*** Opening of Material shown ***

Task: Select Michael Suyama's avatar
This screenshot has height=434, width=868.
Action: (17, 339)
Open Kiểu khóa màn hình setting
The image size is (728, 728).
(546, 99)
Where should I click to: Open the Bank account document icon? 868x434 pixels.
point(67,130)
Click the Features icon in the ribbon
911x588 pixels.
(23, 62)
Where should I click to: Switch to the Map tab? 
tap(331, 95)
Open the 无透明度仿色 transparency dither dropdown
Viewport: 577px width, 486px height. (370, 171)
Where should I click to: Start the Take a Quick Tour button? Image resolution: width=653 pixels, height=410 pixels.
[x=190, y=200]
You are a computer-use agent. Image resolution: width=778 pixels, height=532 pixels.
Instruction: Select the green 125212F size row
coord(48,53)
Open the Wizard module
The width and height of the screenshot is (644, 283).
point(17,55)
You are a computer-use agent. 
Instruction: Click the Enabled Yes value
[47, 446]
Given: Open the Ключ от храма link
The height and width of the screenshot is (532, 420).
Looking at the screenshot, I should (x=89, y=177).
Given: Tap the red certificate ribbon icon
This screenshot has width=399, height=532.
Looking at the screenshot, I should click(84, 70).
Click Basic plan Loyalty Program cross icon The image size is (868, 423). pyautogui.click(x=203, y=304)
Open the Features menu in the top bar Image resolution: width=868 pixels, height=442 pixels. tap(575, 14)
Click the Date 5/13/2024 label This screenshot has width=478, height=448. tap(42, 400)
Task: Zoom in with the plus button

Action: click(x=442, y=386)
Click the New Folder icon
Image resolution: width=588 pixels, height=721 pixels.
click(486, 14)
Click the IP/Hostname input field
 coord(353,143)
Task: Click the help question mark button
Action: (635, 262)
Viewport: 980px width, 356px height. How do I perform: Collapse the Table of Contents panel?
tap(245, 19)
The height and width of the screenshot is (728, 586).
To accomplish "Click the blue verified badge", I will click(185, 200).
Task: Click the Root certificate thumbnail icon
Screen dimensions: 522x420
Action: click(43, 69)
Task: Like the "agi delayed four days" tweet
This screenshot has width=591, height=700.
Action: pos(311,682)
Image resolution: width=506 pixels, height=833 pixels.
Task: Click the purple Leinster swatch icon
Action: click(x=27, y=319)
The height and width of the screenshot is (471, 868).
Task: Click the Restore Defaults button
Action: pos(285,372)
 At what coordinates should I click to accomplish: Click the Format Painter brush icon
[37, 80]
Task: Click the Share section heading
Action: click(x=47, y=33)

*** Close of Material shown ***

* _Task brief_: Output the entire listing above, character for character.

* _Worked solution_:
Task: Select Michael Suyama's avatar
This screenshot has height=434, width=868.
Action: (17, 339)
Open Kiểu khóa màn hình setting
The image size is (728, 728).
(546, 99)
Where should I click to: Open the Bank account document icon? 868x434 pixels.
point(67,130)
Click the Features icon in the ribbon
911x588 pixels.
(23, 62)
Where should I click to: Switch to the Map tab? 
tap(331, 95)
Open the 无透明度仿色 transparency dither dropdown
Viewport: 577px width, 486px height. (370, 171)
Where should I click to: Start the Take a Quick Tour button? Image resolution: width=653 pixels, height=410 pixels.
[x=190, y=200]
You are a computer-use agent. Image resolution: width=778 pixels, height=532 pixels.
Instruction: Select the green 125212F size row
coord(48,53)
Open the Wizard module
The width and height of the screenshot is (644, 283).
point(17,55)
You are a computer-use agent. 
Instruction: Click the Enabled Yes value
[47, 446]
Given: Open the Ключ от храма link
The height and width of the screenshot is (532, 420).
Looking at the screenshot, I should (x=89, y=177).
Given: Tap the red certificate ribbon icon
This screenshot has width=399, height=532.
Looking at the screenshot, I should click(84, 70).
Click Basic plan Loyalty Program cross icon The image size is (868, 423). pyautogui.click(x=203, y=304)
Open the Features menu in the top bar Image resolution: width=868 pixels, height=442 pixels. tap(575, 14)
Click the Date 5/13/2024 label This screenshot has width=478, height=448. tap(42, 400)
Task: Zoom in with the plus button

Action: click(x=442, y=386)
Click the New Folder icon
Image resolution: width=588 pixels, height=721 pixels.
click(486, 14)
Click the IP/Hostname input field
 coord(353,143)
Task: Click the help question mark button
Action: (635, 262)
Viewport: 980px width, 356px height. How do I perform: Collapse the Table of Contents panel?
tap(245, 19)
The height and width of the screenshot is (728, 586).
To accomplish "Click the blue verified badge", I will click(185, 200).
Task: Click the Root certificate thumbnail icon
Screen dimensions: 522x420
Action: click(43, 69)
Task: Like the "agi delayed four days" tweet
This screenshot has width=591, height=700.
Action: pos(311,682)
Image resolution: width=506 pixels, height=833 pixels.
Task: Click the purple Leinster swatch icon
Action: click(x=27, y=319)
The height and width of the screenshot is (471, 868).
Task: Click the Restore Defaults button
Action: pos(285,372)
 At what coordinates should I click to accomplish: Click the Format Painter brush icon
[37, 80]
Task: Click the Share section heading
Action: click(x=47, y=33)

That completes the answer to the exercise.